# Let the adventure begin



## Ste t4 (May 24, 2013)

Hi all, I'm new to wild camping so could someone please tell me the law when it comes to getting back to your van after having a few beers when parked in a public space ie lay by or carpark? Happy camping all


----------



## Wooie1958 (May 24, 2013)

Ste t4 said:


> Hi all, I'm new to wild camping so could someone please tell me the law when it comes to getting back to your van after having a few beers when parked in a public space ie lay by or carpark? Happy camping all






*Don`t drive It.*


----------



## Squibby (May 24, 2013)

Go straight in the back. Do not go in the drivers door. If you do and the rozzers have spotted you they can treat the situation as a drink drive offence and could asume that you are going to drive the vehicle away.

So just be carefull.

Squibby.


----------



## maingate (May 24, 2013)

If you are in a public space, you can be moved on.

So don't drink.


----------



## landyrubbertramp (May 24, 2013)

as maingate has said being in a public space weather it be a car park layby etc will be alot diffident from private lnd like a camp site , i just dont think its woth the rish given what it could result in, also you mat have trouble in the night from outside and may want to make a sharp exit.


----------



## Deleted member 21686 (May 24, 2013)

Welcome to the forum.


----------



## John H (May 24, 2013)

If you are legally parked and can demonstrate that you have no intention of driving the vehicle while you are over the limit then you should be ok. Remember that a caravan site is classified as a public place and so technically you could be charged on a site - but if it is clear that you intend not to drive then only a very officious (or very pissed off!) police officer would arrest you and if it came to court you would have the defence that you did not intend to drive. This defence is very commonly used in court and very often succeeds (and that is in the case of cars; I have never heard of a motorhome driver being taken to court). But the most important thing to remember is that if you are questioned by a police officer then remain polite - if you annoy him/her then they are more likely to find something to get  you on!


----------



## Smaug (May 24, 2013)

Even in the back, with keys in the ignition, in your hand or even your pocket, you can still be done for "Drunk in charge". This has happened to people sleeping it off overnight in the back of a car in a pub car park. 

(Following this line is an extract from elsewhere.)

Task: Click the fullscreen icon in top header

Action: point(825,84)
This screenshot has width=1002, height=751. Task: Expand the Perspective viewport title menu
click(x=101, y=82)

I enjoy a glass of wine or an odd scotch of an evening, or a lunchtime cider myelf, but keep it strictly within limits & make sure that it doesn't top-up. Getting woozy at all has to be a complete no-no & being sozzled is just silly.

Take care & enjoy your van safely.


----------



## landyrubbertramp (May 24, 2013)

John H said:


> If you are legally parked and can demonstrate that you have no intention of driving the vehicle while you are over the limit then you should be ok. Remember that a caravan site is classified as a public place and so technically you could be charged on a site - but if it is clear that you intend not to drive then only a very officious (or very pissed off!) police officer would arrest you and if it came to court you would have the defence that you did not intend to drive. This defence is very commonly used in court and very often succeeds (and that is in the case of cars; I have never heard of a motorhome driver being taken to court). But the most important thing to remember is that if you are questioned by a police officer then remain polite - if you annoy him/her then they are more likely to find something to get  you on!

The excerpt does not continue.